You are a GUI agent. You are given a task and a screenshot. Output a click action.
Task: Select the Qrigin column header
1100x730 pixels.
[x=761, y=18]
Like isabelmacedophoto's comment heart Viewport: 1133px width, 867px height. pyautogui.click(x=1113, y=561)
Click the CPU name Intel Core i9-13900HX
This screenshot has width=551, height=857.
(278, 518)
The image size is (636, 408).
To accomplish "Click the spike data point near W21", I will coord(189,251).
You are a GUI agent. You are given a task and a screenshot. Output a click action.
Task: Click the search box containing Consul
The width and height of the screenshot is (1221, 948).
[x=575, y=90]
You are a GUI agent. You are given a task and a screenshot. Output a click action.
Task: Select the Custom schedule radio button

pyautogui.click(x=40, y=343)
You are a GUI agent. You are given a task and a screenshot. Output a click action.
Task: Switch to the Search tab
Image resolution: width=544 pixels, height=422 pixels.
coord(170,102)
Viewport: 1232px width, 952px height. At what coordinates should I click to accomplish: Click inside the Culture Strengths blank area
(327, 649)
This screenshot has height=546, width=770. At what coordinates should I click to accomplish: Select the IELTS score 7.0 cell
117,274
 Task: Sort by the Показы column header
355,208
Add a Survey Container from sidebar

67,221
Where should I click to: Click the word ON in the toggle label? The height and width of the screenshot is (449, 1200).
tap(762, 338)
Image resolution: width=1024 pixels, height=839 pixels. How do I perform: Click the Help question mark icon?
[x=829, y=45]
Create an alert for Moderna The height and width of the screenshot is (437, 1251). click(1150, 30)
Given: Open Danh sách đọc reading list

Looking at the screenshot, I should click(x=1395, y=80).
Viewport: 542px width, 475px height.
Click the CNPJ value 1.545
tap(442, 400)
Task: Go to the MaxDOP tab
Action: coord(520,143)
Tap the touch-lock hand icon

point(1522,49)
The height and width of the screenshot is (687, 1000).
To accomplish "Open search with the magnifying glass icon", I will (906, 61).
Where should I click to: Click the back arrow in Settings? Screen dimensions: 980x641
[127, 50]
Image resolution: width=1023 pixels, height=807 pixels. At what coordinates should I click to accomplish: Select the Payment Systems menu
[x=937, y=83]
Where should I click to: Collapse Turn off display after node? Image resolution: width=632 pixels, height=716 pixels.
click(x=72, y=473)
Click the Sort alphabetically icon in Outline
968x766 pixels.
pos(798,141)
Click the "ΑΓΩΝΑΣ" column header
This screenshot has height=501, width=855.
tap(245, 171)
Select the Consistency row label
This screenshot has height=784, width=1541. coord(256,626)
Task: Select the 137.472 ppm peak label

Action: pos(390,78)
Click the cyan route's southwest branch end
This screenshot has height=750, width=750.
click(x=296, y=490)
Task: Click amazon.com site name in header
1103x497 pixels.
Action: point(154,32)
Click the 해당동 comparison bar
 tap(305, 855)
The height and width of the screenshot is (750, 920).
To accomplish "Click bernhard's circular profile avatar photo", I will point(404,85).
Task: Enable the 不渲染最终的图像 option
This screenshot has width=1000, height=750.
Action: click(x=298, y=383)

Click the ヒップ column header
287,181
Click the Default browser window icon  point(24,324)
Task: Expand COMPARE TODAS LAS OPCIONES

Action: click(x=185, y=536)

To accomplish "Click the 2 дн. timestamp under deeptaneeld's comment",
------------------------------------------------
** EXERCISE REQUIREMENTS **
Copy every line of the listing above word for word, from the first line through the last.

** WRITTEN RESPONSE **
You are a GUI agent. You are given a task and a screenshot. Output a click action.
Task: Select the Qrigin column header
1100x730 pixels.
[x=761, y=18]
Like isabelmacedophoto's comment heart Viewport: 1133px width, 867px height. pyautogui.click(x=1113, y=561)
Click the CPU name Intel Core i9-13900HX
This screenshot has width=551, height=857.
(278, 518)
The image size is (636, 408).
To accomplish "Click the spike data point near W21", I will coord(189,251).
You are a GUI agent. You are given a task and a screenshot. Output a click action.
Task: Click the search box containing Consul
The width and height of the screenshot is (1221, 948).
[x=575, y=90]
You are a GUI agent. You are given a task and a screenshot. Output a click action.
Task: Select the Custom schedule radio button

pyautogui.click(x=40, y=343)
You are a GUI agent. You are given a task and a screenshot. Output a click action.
Task: Switch to the Search tab
Image resolution: width=544 pixels, height=422 pixels.
coord(170,102)
Viewport: 1232px width, 952px height. At what coordinates should I click to accomplish: Click inside the Culture Strengths blank area
(327, 649)
This screenshot has height=546, width=770. At what coordinates should I click to accomplish: Select the IELTS score 7.0 cell
117,274
 Task: Sort by the Показы column header
355,208
Add a Survey Container from sidebar

67,221
Where should I click to: Click the word ON in the toggle label? The height and width of the screenshot is (449, 1200).
tap(762, 338)
Image resolution: width=1024 pixels, height=839 pixels. How do I perform: Click the Help question mark icon?
[x=829, y=45]
Create an alert for Moderna The height and width of the screenshot is (437, 1251). click(1150, 30)
Given: Open Danh sách đọc reading list

Looking at the screenshot, I should click(x=1395, y=80).
Viewport: 542px width, 475px height.
Click the CNPJ value 1.545
tap(442, 400)
Task: Go to the MaxDOP tab
Action: coord(520,143)
Tap the touch-lock hand icon

point(1522,49)
The height and width of the screenshot is (687, 1000).
To accomplish "Open search with the magnifying glass icon", I will (906, 61).
Where should I click to: Click the back arrow in Settings? Screen dimensions: 980x641
[127, 50]
Image resolution: width=1023 pixels, height=807 pixels. At what coordinates should I click to accomplish: Select the Payment Systems menu
[x=937, y=83]
Where should I click to: Collapse Turn off display after node? Image resolution: width=632 pixels, height=716 pixels.
click(x=72, y=473)
Click the Sort alphabetically icon in Outline
968x766 pixels.
pos(798,141)
Click the "ΑΓΩΝΑΣ" column header
This screenshot has height=501, width=855.
tap(245, 171)
Select the Consistency row label
This screenshot has height=784, width=1541. coord(256,626)
Task: Select the 137.472 ppm peak label

Action: pos(390,78)
Click the cyan route's southwest branch end
This screenshot has height=750, width=750.
click(x=296, y=490)
Task: Click amazon.com site name in header
1103x497 pixels.
Action: point(154,32)
Click the 해당동 comparison bar
 tap(305, 855)
The height and width of the screenshot is (750, 920).
To accomplish "Click bernhard's circular profile avatar photo", I will point(404,85).
Task: Enable the 不渲染最终的图像 option
This screenshot has width=1000, height=750.
Action: click(x=298, y=383)

Click the ヒップ column header
287,181
Click the Default browser window icon  point(24,324)
Task: Expand COMPARE TODAS LAS OPCIONES

Action: click(x=185, y=536)

To accomplish "Click the 2 дн. timestamp under deeptaneeld's comment",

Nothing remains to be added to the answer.